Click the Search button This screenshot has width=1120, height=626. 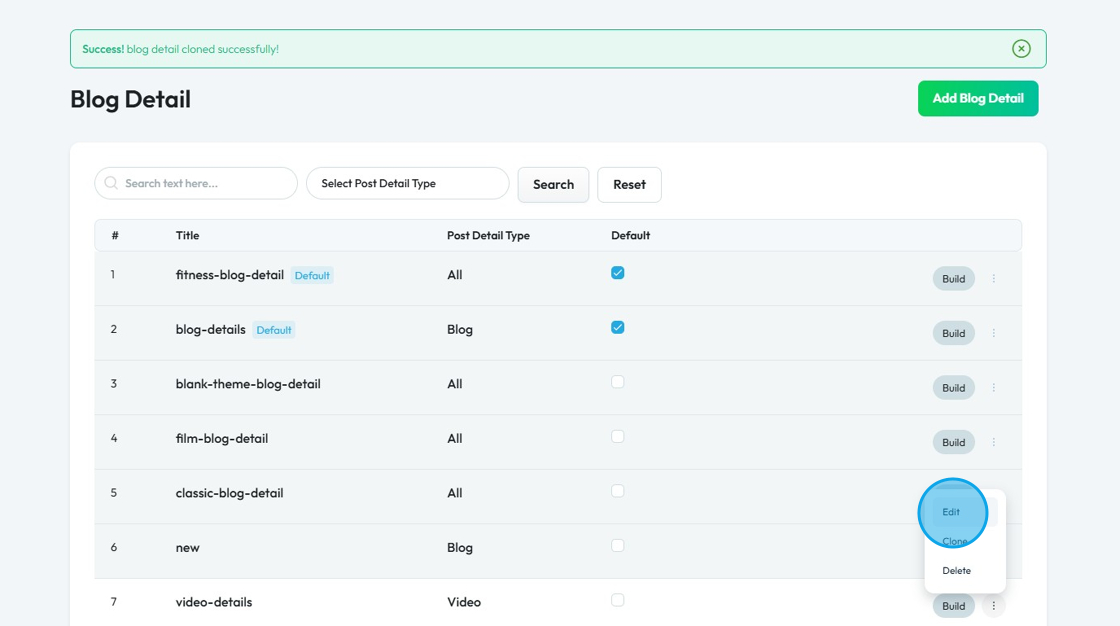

——

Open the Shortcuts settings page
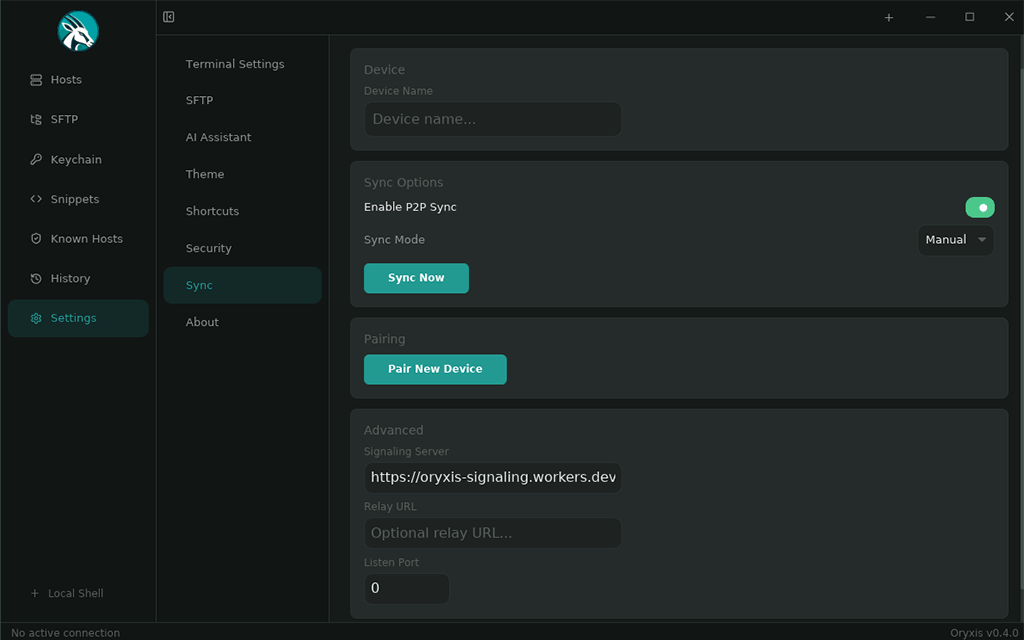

——

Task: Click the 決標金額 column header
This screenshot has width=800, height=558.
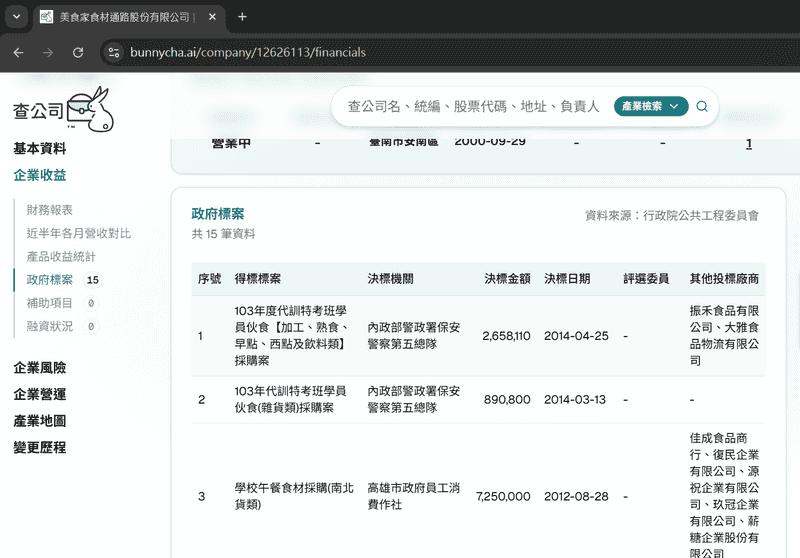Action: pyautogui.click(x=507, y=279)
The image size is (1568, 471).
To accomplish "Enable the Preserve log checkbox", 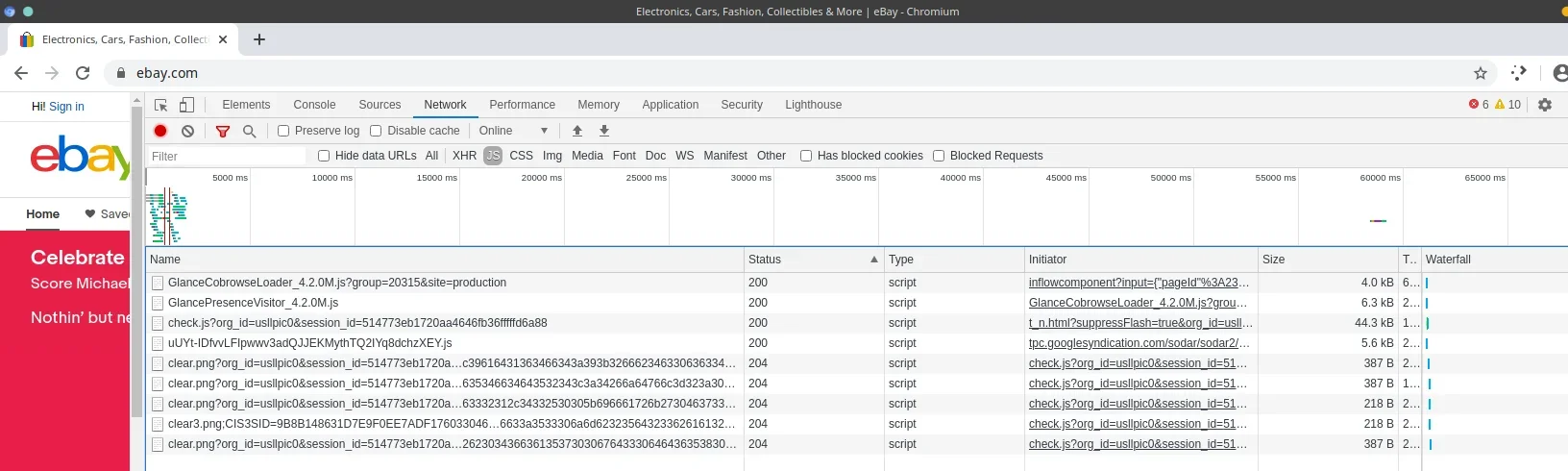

——

__WRITTEN PROBLEM__:
Retype the records from the line containing "Task: Click the 決標金額 column header" through the line containing "the Preserve log", keeping every line exactly as it stands and leaving the pictures out.

__EXERCISE SOLUTION__:
Task: Click the 決標金額 column header
This screenshot has width=800, height=558.
Action: pyautogui.click(x=507, y=279)
The image size is (1568, 471).
To accomplish "Enable the Preserve log checkbox", 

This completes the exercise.